_About this exercise_
From the line containing "The image size is (965, 584)." through the last line of the records below, output every line exactly, both ends included, except the pictures.
+---+
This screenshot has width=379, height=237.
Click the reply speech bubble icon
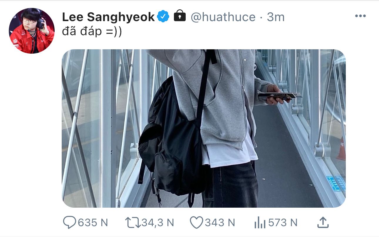tap(70, 223)
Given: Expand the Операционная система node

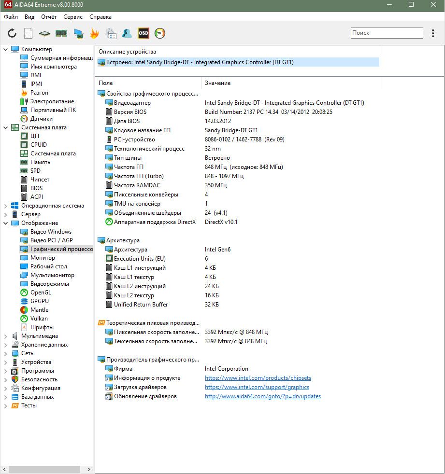Looking at the screenshot, I should tap(5, 206).
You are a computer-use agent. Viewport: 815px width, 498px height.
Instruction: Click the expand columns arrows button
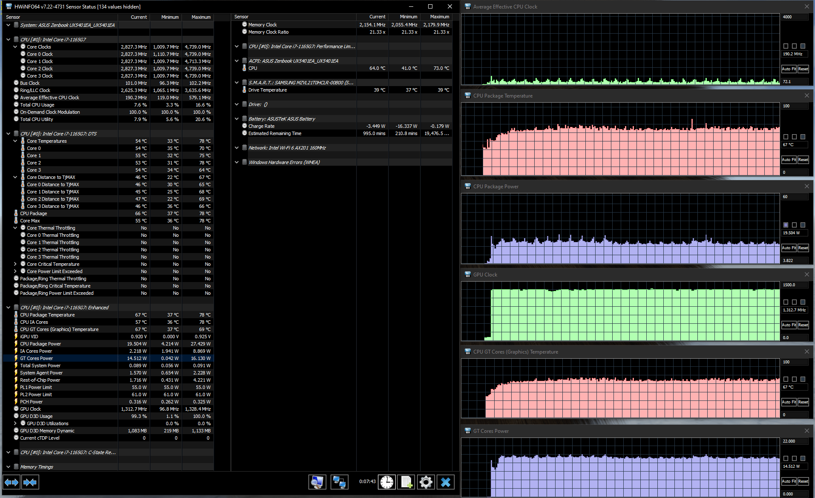(x=12, y=482)
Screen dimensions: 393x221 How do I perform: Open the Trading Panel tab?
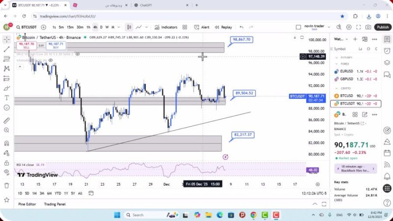[55, 204]
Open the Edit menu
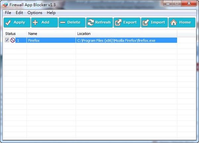Viewport: 199px width, 143px height. click(x=19, y=13)

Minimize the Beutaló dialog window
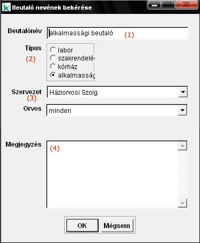154,4
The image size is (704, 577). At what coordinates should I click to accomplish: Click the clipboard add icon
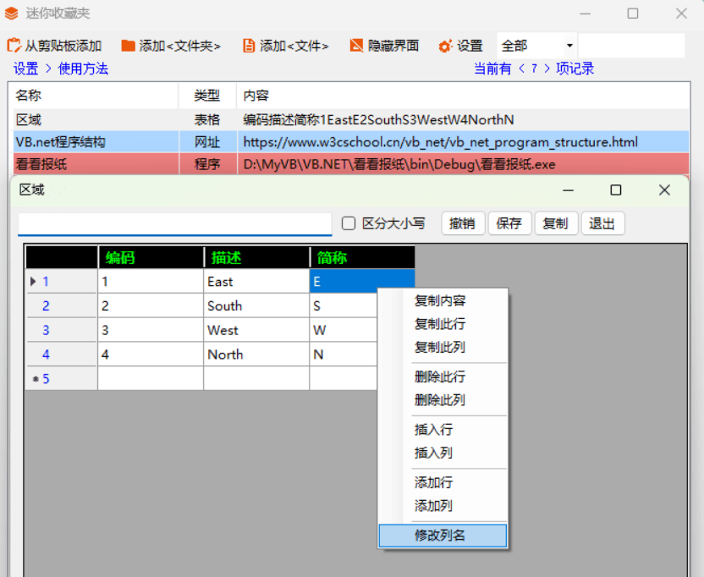(14, 46)
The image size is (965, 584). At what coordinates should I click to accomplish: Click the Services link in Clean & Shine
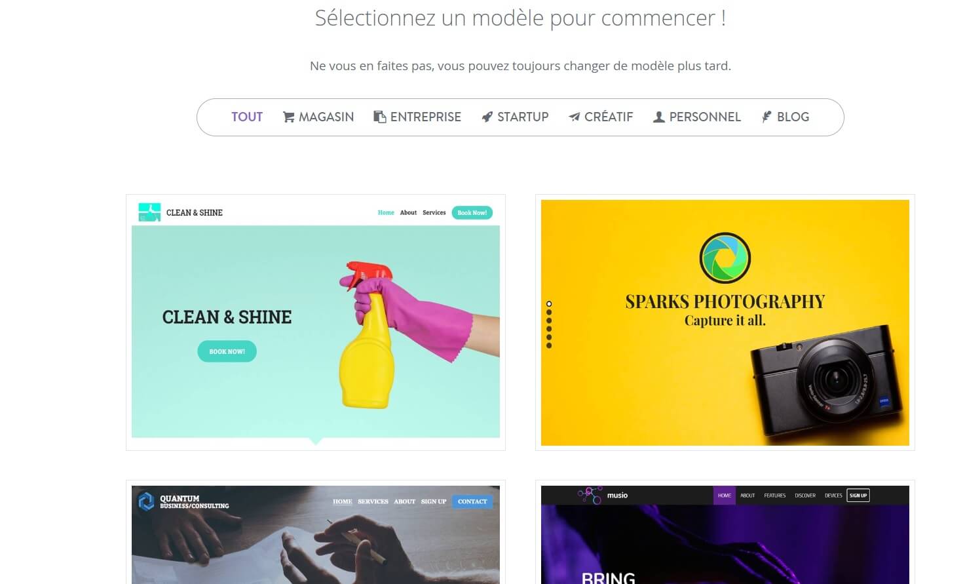tap(434, 212)
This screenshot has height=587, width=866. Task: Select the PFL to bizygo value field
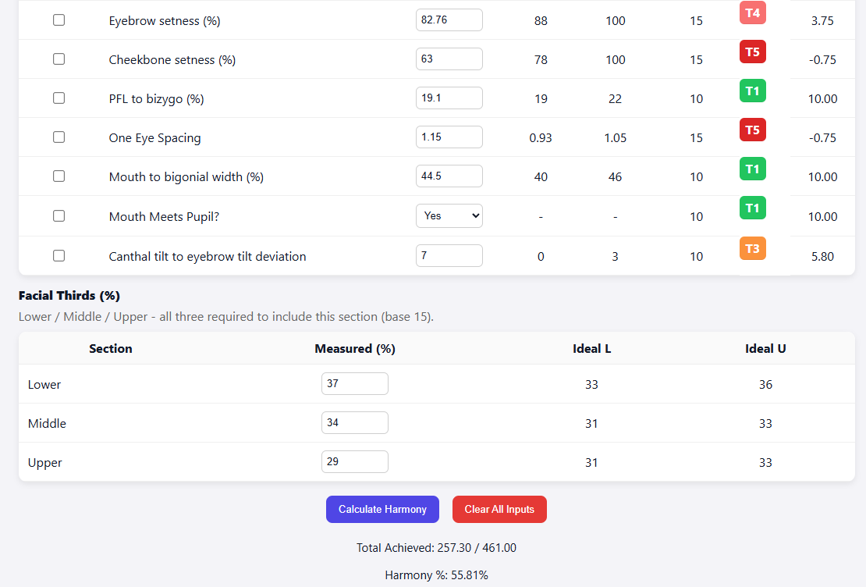tap(449, 98)
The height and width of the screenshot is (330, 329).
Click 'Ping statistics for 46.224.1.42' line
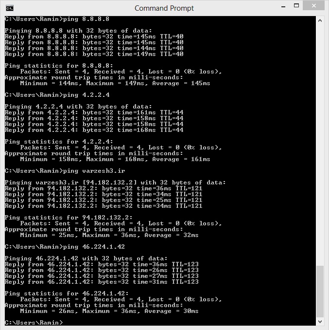[67, 293]
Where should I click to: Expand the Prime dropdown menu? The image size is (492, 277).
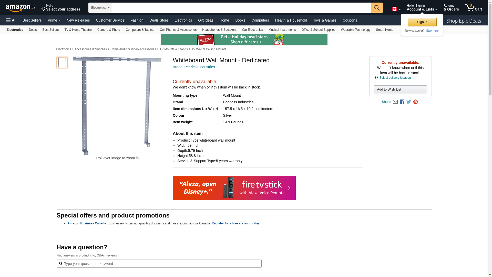[54, 20]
+---+
_Task output_
The image size is (965, 584). At what coordinates should I click to accomplish: Click the Services link in Clean & Shine
tap(434, 212)
This screenshot has height=587, width=866. Task: Select the PFL to bizygo value field
tap(449, 98)
The height and width of the screenshot is (330, 329).
Click 'Ping statistics for 46.224.1.42' line
[67, 293]
Where should I click to: Expand the Prime dropdown menu? The image size is (492, 277).
[54, 20]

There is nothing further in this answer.